Task: Going through the data below, please show each line containing the string "agent".

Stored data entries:
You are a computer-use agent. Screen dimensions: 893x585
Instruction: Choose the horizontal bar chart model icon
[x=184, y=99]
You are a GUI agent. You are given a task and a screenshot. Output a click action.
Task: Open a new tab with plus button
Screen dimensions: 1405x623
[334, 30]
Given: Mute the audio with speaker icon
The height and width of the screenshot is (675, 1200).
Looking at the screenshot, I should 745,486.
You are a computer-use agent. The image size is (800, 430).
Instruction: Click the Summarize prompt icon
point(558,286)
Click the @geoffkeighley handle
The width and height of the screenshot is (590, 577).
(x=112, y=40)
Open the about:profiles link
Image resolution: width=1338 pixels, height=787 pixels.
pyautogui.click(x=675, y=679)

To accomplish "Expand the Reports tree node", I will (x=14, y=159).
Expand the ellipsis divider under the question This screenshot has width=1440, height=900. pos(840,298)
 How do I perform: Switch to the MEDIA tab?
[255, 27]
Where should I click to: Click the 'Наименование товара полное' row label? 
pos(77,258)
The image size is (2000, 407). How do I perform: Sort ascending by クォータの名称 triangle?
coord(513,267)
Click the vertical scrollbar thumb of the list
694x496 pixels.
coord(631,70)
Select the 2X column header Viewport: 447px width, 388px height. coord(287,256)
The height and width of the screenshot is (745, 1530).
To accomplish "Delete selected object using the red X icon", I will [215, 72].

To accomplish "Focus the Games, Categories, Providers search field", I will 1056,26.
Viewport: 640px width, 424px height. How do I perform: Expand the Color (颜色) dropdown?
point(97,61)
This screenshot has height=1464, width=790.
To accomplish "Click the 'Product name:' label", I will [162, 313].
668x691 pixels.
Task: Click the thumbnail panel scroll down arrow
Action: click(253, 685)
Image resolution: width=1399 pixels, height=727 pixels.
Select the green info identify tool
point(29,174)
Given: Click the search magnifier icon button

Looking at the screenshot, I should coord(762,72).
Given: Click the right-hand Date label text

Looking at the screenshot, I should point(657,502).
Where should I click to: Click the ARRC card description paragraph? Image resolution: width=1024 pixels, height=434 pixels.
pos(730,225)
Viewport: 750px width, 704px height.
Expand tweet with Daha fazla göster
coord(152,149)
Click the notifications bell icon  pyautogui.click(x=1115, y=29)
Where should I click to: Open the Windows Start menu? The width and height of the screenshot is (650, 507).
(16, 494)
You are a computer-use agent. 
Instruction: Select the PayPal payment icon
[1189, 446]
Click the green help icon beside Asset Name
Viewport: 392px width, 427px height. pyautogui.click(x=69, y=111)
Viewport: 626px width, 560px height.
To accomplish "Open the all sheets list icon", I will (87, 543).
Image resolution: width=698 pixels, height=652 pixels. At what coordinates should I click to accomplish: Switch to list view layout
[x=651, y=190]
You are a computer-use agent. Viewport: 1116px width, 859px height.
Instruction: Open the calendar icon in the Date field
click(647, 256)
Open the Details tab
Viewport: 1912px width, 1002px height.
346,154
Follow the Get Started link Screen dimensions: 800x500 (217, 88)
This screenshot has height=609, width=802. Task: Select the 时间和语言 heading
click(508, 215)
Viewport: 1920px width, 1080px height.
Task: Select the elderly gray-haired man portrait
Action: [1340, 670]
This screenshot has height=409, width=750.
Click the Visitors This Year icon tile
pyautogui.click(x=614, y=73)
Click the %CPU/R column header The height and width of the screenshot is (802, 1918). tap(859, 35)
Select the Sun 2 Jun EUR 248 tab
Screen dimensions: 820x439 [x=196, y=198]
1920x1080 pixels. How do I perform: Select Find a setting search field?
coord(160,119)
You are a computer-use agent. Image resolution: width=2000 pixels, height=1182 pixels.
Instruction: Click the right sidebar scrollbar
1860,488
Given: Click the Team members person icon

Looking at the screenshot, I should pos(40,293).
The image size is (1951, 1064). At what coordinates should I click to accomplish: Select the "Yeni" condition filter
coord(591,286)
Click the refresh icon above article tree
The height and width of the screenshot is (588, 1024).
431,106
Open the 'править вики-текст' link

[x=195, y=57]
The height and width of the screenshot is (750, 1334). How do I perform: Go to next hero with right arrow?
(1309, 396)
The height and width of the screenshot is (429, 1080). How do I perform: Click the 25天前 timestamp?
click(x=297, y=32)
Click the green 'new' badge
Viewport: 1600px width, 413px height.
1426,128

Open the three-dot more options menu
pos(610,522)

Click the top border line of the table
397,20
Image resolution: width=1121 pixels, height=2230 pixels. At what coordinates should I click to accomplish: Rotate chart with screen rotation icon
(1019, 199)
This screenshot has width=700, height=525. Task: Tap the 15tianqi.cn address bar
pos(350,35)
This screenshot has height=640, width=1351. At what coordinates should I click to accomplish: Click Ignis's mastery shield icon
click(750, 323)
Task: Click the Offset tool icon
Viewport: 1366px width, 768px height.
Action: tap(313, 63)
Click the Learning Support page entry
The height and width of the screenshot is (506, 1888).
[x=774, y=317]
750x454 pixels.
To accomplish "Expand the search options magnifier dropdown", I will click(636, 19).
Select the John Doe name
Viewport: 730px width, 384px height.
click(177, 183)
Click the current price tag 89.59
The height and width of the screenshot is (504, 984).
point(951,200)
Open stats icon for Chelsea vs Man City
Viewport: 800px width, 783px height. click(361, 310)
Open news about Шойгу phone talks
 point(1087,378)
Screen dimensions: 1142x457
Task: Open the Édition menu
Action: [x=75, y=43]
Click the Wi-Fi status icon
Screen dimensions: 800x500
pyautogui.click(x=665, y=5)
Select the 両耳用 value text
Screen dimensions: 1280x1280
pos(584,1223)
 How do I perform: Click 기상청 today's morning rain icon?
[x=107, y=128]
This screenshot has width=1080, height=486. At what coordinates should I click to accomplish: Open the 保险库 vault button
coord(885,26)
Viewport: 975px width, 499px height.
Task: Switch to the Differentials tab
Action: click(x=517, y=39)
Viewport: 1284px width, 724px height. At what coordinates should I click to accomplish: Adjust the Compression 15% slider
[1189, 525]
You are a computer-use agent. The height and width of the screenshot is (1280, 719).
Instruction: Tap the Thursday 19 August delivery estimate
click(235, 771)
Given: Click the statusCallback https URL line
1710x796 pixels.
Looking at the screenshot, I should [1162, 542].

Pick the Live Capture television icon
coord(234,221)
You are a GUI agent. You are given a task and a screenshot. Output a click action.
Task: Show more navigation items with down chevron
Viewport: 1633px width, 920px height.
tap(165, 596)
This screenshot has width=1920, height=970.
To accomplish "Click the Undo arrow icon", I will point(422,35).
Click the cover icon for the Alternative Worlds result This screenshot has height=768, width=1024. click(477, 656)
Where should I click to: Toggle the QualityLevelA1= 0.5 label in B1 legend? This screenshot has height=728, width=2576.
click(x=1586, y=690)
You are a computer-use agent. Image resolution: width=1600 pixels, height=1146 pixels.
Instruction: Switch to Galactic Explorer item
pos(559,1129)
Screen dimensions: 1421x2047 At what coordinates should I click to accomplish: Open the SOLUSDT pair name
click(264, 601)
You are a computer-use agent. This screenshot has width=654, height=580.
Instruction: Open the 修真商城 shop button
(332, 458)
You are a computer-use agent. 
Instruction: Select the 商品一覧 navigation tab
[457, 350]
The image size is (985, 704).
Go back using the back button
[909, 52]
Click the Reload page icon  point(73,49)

Answer to the problem:
You are a computer-use agent. Screen dimensions: 893x585
You are a GUI agent. You are given a task and a screenshot. Output a click action.
You are a computer-use agent. The image size is (800, 430).
You are a computer-use agent. 
You are a computer-use agent. Viewport: 1116px width, 859px height.
You are a computer-use agent. Image resolution: width=2000 pixels, height=1182 pixels.
You are a computer-use agent. The height and width of the screenshot is (1280, 719).
You are a GUI agent. You are given a task and a screenshot. Output a click action.
You are a computer-use agent. Image resolution: width=1600 pixels, height=1146 pixels.
You are a computer-use agent. This screenshot has width=654, height=580.
You are a computer-use agent. 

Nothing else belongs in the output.